Why Not a Distributed Transaction?

Two-phase commit across services couples every participant's availability and holds locks across network round-trips — the coordinator is a blocking single point of failure, and a slow participant stalls everyone (Distributed Transactions). Across team and service boundaries, 2PC also couples deployments: every participant must speak the same transaction protocol forever. Sagas accept a weaker guarantee — eventual atomicity: either all steps complete, or completed steps are compensated — in exchange for each service using only its own local ACID transactions.

The execution rule: forward through T1…Tn; on failure at Tk, run compensations Ck-1…C1 in reverse. Compensations are semantic undos, not rollbacks — a refund is a new financial event, not the erasure of a charge. Some actions need no compensation (a reservation that expires); some can't be compensated at all (an email sent, cash dispensed) — order those last, or convert them into cancellable two-step actions (reserve → confirm).


Choreography: Events Without a Coordinator

Each service subscribes to the previous step's event and emits its own. There is no central brain — the saga is the event flow.

python
# Inventory service: forward step and compensation are just event handlers
@handles("OrderCreated")
def reserve(event, tx):
    tx.execute("UPDATE stock SET reserved = reserved + %s WHERE sku = %s AND available >= %s",
               event.qty, event.sku, event.qty)
    outbox.emit(tx, "InventoryReserved", order_id=event.order_id)   # outbox: state + event atomically

@handles("PaymentFailed")
def compensate(event, tx):
    tx.execute("UPDATE stock SET reserved = reserved - %s WHERE sku = %s",
               event.qty, event.sku)
    outbox.emit(tx, "InventoryReleased", order_id=event.order_id)

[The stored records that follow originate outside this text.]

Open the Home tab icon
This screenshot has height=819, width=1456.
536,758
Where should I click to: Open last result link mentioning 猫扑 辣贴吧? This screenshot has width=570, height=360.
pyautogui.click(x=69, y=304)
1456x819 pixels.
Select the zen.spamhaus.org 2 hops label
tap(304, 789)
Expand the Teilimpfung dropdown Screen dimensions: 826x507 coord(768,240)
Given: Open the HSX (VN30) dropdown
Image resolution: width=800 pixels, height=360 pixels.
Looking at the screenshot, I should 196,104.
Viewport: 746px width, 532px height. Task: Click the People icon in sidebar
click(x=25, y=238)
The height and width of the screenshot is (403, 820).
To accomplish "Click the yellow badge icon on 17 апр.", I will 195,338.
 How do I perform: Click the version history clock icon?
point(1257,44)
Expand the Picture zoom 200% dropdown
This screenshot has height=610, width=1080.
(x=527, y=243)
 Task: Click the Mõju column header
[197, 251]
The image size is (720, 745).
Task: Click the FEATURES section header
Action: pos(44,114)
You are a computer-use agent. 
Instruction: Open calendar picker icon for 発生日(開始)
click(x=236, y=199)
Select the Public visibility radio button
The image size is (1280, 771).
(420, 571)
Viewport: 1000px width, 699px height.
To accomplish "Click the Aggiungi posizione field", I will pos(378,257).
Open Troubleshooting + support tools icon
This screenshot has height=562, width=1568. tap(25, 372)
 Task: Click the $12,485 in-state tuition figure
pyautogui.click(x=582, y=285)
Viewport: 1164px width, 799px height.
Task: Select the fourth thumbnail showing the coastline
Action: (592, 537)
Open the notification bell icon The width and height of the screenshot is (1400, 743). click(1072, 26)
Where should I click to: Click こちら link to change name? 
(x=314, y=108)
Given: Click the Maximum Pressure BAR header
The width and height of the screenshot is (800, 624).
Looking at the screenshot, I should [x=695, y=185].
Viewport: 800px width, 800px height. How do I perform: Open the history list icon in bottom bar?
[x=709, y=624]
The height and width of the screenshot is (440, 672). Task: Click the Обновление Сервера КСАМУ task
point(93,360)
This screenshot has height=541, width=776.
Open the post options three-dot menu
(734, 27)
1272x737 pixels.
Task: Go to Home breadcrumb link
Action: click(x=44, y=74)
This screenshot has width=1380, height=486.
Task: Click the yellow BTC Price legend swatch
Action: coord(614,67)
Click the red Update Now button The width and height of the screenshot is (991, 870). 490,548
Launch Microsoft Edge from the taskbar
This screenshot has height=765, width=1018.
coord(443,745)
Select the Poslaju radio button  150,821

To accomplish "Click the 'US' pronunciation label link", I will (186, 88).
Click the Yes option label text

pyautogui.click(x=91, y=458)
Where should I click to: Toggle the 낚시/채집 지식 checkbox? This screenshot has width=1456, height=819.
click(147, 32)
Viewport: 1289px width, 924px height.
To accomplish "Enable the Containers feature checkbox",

Every step must update local state and emit its event atomically — that is exactly the Outbox Pattern, and a saga without it will eventually lose or invent steps. Consumers must be idempotent, because delivery is at-least-once (Delivery Guarantees).

Choreography's strength is decoupling; its weakness is that nobody can answer "where is order 4711 and what happens next?" without mentally simulating the event graph. Cyclic subscriptions creep in; adding a step means touching multiple services. Past roughly three steps or any branching, the implicit state machine wants to be explicit.

Orchestration: An Explicit State Machine

A coordinator (one of the services, or a dedicated one) sends commands, awaits replies, and owns the saga's state:

python
class OrderSaga:
    """Explicit state machine; state persisted on every transition."""

    STEPS = [
        Step(cmd=ReserveInventory, compensation=ReleaseInventory),
        Step(cmd=ChargePayment,    compensation=RefundPayment),
        Step(cmd=BookShipment,     compensation=CancelShipment),
        Step(cmd=ConfirmOrder,     compensation=None),  # pivot: no undo past here
    ]

    def on_reply(self, saga_state, reply):
        if reply.ok:
            saga_state.completed.append(reply.step)
            return self.next_command(saga_state)
        # failure → run completed steps' compensations in reverse
        return [s.compensation(saga_state) for s in reversed(saga_state.completed)
                if s.compensation]
ChoreographyOrchestration
CouplingServices know event contracts onlyServices know the orchestrator's commands
VisibilityReconstructed from logsOne row/record tells you the state
Adding a stepEdit several servicesEdit the orchestrator
Failure handlingDistributed across handlersCentralized, testable
RiskImplicit spaghetti state machineOrchestrator grows god-object tendencies
Fits2–3 linear steps, stable flowBranching, timeouts, SLAs, audits

Keep the orchestrator a coordinator, not a doer: it decides sequencing; business logic stays in the services.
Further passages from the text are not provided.